------ Extracted entries ------

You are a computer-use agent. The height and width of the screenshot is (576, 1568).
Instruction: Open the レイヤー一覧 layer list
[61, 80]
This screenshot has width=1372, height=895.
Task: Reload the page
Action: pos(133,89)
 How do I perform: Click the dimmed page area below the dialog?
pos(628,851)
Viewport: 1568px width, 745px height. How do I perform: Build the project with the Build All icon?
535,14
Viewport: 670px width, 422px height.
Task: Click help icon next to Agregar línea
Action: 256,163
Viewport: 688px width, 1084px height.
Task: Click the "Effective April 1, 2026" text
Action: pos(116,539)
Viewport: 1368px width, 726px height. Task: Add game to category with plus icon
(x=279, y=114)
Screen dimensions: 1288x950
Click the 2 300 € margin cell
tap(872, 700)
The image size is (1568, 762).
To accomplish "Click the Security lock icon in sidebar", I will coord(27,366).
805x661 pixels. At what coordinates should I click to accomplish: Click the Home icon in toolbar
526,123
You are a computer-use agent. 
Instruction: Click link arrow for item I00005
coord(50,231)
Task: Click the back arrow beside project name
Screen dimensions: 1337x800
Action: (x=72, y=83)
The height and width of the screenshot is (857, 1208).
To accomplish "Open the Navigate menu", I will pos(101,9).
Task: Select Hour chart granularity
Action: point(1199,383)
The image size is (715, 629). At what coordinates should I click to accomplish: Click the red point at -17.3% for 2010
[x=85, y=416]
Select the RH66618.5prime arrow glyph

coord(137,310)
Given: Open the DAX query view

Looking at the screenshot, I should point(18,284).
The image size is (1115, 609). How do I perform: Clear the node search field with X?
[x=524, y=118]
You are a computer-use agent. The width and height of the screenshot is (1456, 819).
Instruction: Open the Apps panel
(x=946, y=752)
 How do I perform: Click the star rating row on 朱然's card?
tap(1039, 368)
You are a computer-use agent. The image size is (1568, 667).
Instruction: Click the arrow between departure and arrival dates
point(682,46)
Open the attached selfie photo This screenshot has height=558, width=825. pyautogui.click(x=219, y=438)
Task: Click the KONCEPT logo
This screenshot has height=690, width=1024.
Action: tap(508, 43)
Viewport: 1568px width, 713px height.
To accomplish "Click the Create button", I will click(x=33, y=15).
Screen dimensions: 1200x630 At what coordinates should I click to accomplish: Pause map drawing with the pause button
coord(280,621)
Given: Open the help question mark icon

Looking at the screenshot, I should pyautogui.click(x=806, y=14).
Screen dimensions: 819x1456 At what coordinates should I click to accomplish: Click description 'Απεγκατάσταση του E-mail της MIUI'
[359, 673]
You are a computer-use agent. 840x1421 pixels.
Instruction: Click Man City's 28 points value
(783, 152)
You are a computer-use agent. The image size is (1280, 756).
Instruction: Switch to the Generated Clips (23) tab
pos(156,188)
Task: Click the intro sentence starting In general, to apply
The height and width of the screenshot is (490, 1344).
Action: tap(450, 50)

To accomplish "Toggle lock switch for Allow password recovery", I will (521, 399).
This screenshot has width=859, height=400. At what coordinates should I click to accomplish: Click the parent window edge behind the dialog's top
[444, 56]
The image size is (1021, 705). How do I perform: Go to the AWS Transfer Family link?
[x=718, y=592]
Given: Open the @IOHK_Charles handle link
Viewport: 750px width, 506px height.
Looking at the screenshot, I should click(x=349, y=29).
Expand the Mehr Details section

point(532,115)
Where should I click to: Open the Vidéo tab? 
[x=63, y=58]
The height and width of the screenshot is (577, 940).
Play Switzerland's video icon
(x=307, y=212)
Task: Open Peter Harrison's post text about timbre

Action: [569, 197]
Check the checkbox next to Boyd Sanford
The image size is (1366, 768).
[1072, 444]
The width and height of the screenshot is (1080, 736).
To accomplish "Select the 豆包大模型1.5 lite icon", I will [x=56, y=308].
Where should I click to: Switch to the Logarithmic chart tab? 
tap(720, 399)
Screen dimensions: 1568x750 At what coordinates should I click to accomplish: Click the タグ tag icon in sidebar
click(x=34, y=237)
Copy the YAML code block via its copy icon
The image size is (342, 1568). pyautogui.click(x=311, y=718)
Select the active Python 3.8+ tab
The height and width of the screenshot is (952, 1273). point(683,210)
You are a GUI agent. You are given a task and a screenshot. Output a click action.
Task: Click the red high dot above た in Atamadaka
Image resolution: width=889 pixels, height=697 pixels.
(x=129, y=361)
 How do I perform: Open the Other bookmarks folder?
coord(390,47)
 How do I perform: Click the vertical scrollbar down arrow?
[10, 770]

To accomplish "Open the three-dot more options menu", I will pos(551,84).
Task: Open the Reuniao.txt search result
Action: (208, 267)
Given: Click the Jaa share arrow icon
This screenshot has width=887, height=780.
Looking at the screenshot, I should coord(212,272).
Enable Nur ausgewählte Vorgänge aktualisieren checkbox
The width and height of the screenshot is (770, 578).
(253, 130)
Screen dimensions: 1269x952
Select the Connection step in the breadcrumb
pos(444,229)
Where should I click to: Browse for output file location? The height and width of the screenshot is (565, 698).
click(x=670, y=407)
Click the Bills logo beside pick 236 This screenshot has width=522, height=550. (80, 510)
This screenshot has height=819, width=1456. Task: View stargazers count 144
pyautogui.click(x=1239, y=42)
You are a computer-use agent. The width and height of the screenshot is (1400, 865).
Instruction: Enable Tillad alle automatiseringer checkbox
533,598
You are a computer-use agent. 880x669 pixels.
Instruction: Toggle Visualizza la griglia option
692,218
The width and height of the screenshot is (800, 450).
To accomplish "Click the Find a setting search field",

------

* **What the task asks**: Lay out the records as a numbered list, from their first line through the line containing "I will coord(27,366).", inclusive, and leave out any blank lines.

* **Task result**:
1. You are a computer-use agent. The height and width of the screenshot is (576, 1568).
2. Instruction: Open the レイヤー一覧 layer list
3. [61, 80]
4. This screenshot has width=1372, height=895.
5. Task: Reload the page
6. Action: pos(133,89)
7.  How do I perform: Click the dimmed page area below the dialog?
8. pos(628,851)
9. Viewport: 1568px width, 745px height. How do I perform: Build the project with the Build All icon?
10. 535,14
11. Viewport: 670px width, 422px height.
12. Task: Click help icon next to Agregar línea
13. Action: 256,163
14. Viewport: 688px width, 1084px height.
15. Task: Click the "Effective April 1, 2026" text
16. Action: pos(116,539)
17. Viewport: 1368px width, 726px height. Task: Add game to category with plus icon
18. (x=279, y=114)
19. Screen dimensions: 1288x950
20. Click the 2 300 € margin cell
21. tap(872, 700)
22. The image size is (1568, 762).
23. To accomplish "Click the Security lock icon in sidebar", I will coord(27,366).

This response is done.